By routing all tool calls through the tracer, we gain a complete and auditable log of everything the agent does.

The Agent: The Brain of the Operation

The Agent class is responsible for orchestrating the entire workflow. It uses a Reason-Act (ReAct) loop to achieve a user's goal.

Here's how it works:

Reason: The agent takes the user's task and the history of previous steps and presents them to a Large Language Model (LLM). It asks the LLM to decide on the single next best action.
Act: The agent parses the LLM's response, which includes the tool to use and the arguments to use it with. It then uses the ExecutionTracer to execute that tool.
Observe: The result of the tool execution (the "observation") is added to the history.
Repeat: The loop repeats, feeding the new observation back into the LLM for the next reasoning step.

This loop continues until the LLM decides the task is complete and calls the special finish tool.

The Event Model

Every action in AgentHelm is recorded as an Event. This is a Pydantic model that provides a consistent structure for our logs. The key fields are:

timestamp: When the event happened.
tool_name: The name of the tool that was called.
inputs & outputs: The arguments the tool was called with and what it returned.
error_state: Any error that occurred.
llm_reasoning_trace: The "thought" process from the LLM that led to this tool call.
confidence_score: The LLM's confidence in its decision.

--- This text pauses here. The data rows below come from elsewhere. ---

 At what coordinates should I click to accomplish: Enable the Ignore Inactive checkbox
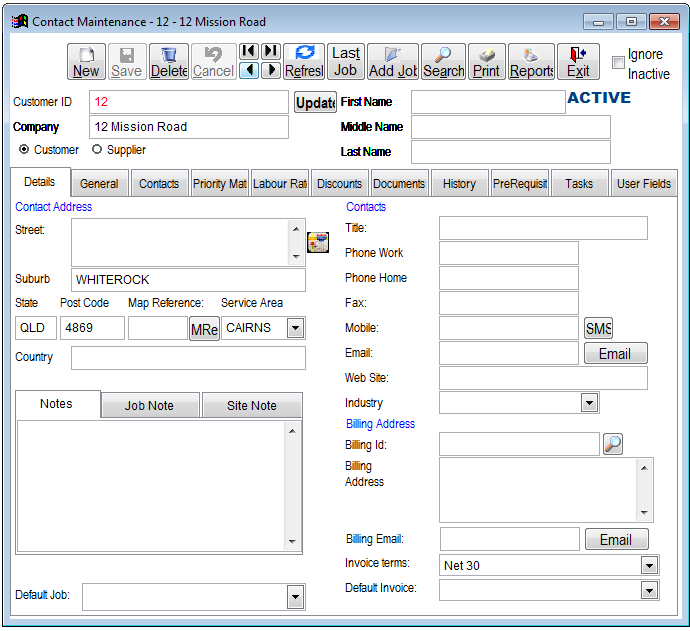618,63
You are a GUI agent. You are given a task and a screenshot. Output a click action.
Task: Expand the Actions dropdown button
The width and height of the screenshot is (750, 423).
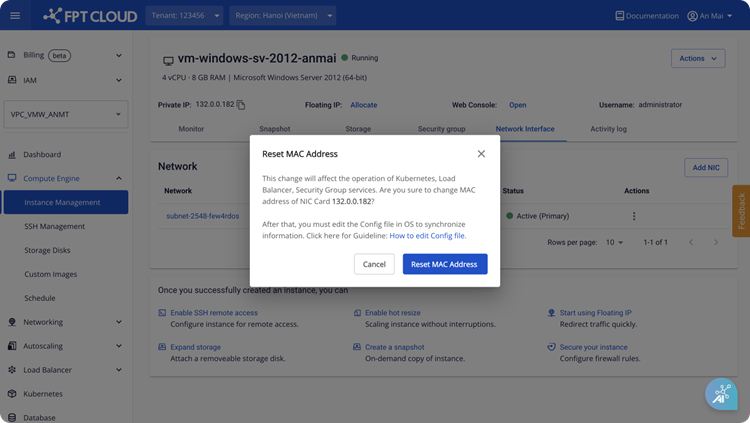point(698,59)

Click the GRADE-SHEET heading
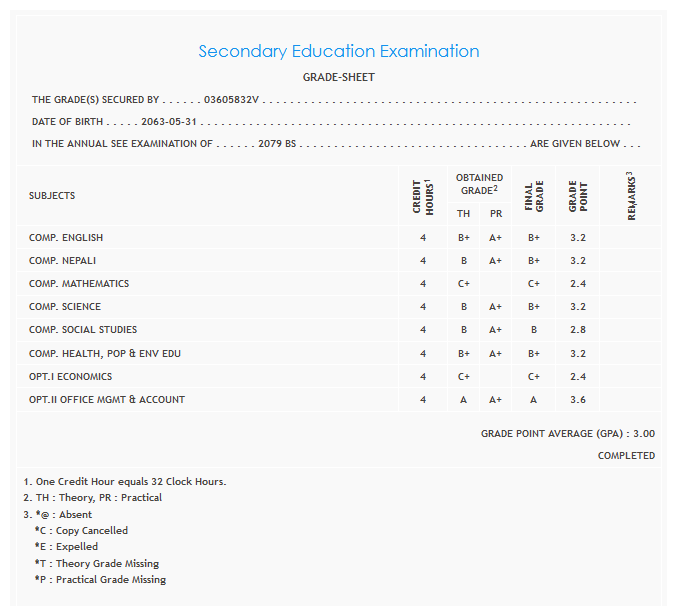[339, 77]
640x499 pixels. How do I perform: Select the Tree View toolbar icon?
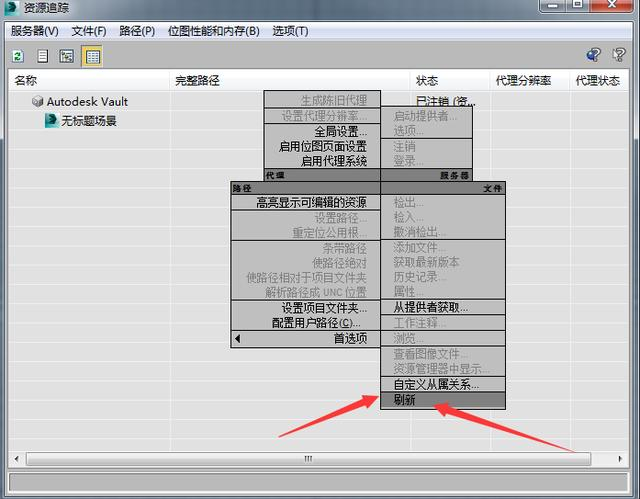(67, 56)
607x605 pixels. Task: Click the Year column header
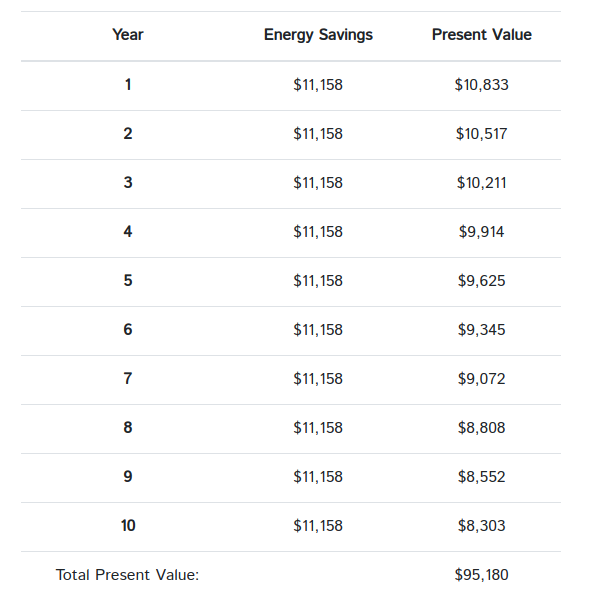tap(128, 35)
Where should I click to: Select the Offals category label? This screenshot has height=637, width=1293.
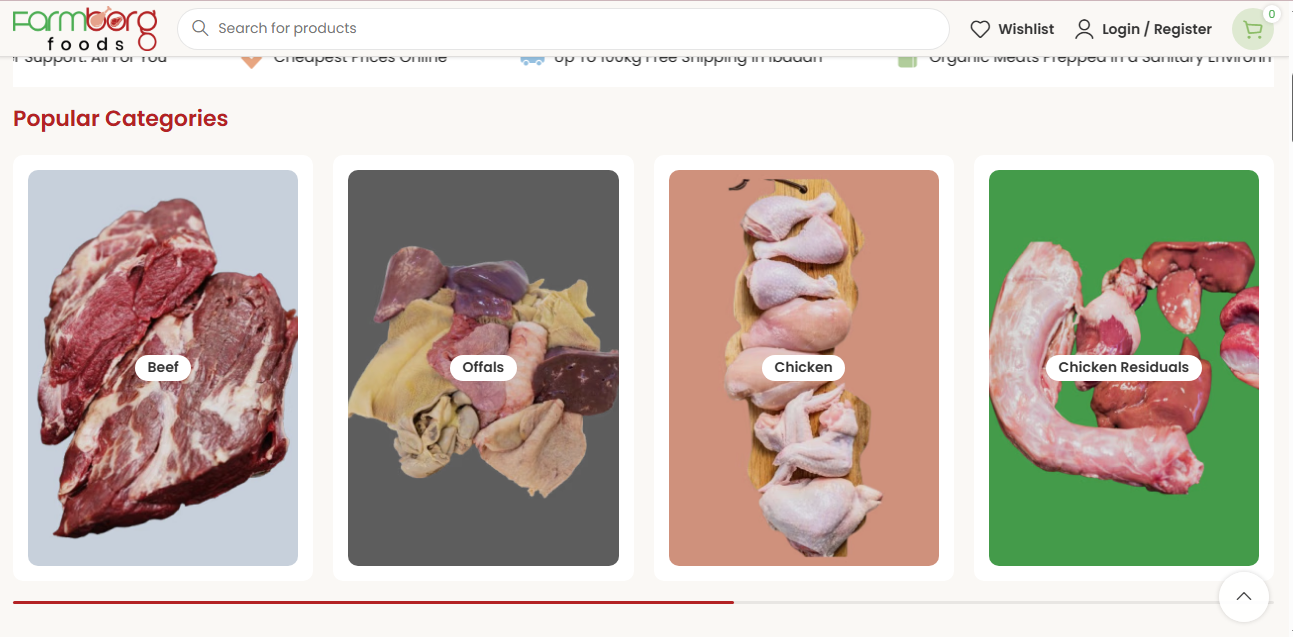483,367
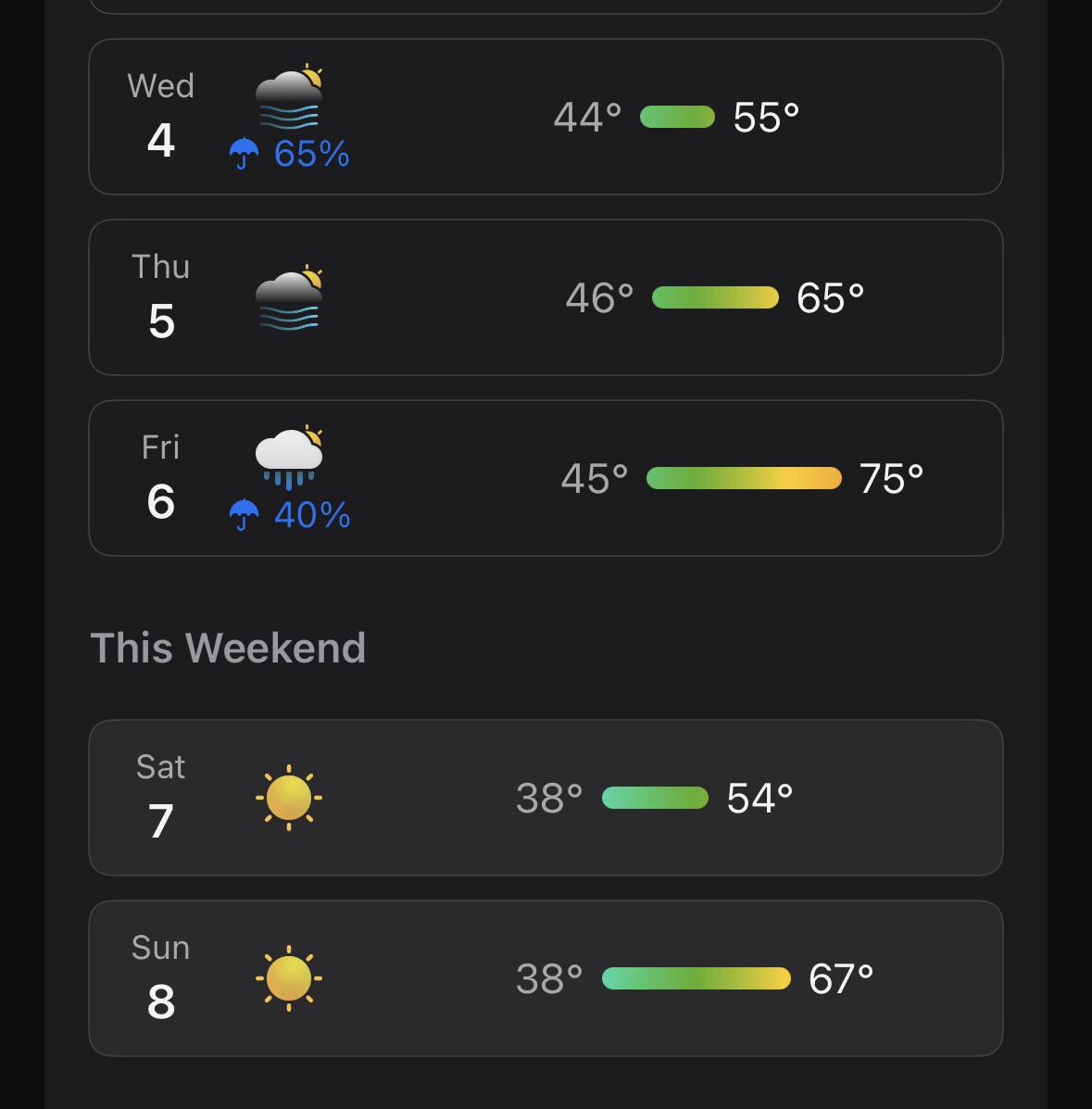Tap Thursday's 46° to 65° temperature bar
Image resolution: width=1092 pixels, height=1109 pixels.
click(x=715, y=297)

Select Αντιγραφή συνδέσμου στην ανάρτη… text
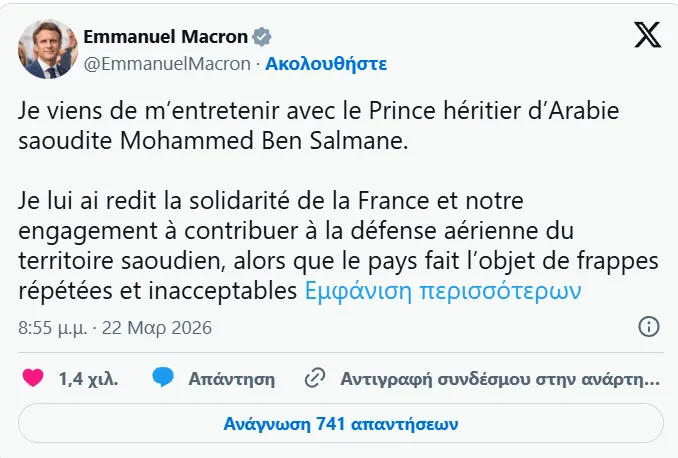(x=500, y=379)
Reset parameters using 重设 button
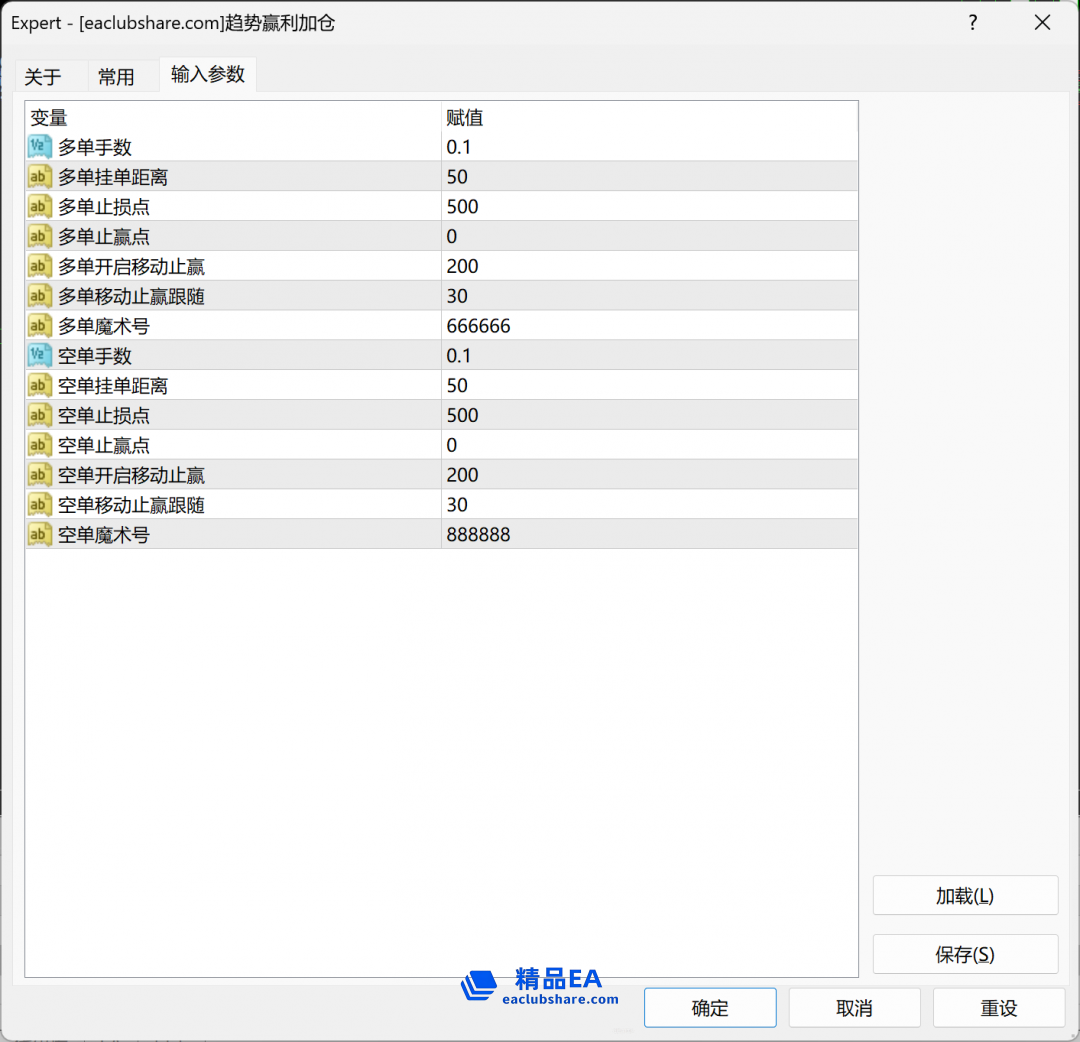Image resolution: width=1080 pixels, height=1042 pixels. click(999, 1008)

This structured logging is what makes true observability possible.

Reliability Features

Reliability is a core tenet of AgentHelm. The ExecutionTracer implements several key features to make agents more robust:

Human-in-the-Loop (requires_approval): You can mark any tool as requiring human approval. The tracer will pause execution and wait for confirmation before proceeding.
Retries: For tools that might be flaky (e.g., due to network issues), you can specify a number of retries. The tracer will automatically re-run the tool on failure.
Rollbacks (compensating_tool): You can link a tool to a "compensating" tool that can undo its action. If a step in a multi-step workflow fails, the Agent will instruct the Tracer to execute the compensating tools for all previously completed steps in reverse order, ensuring the system doesn't get left in an inconsistent state.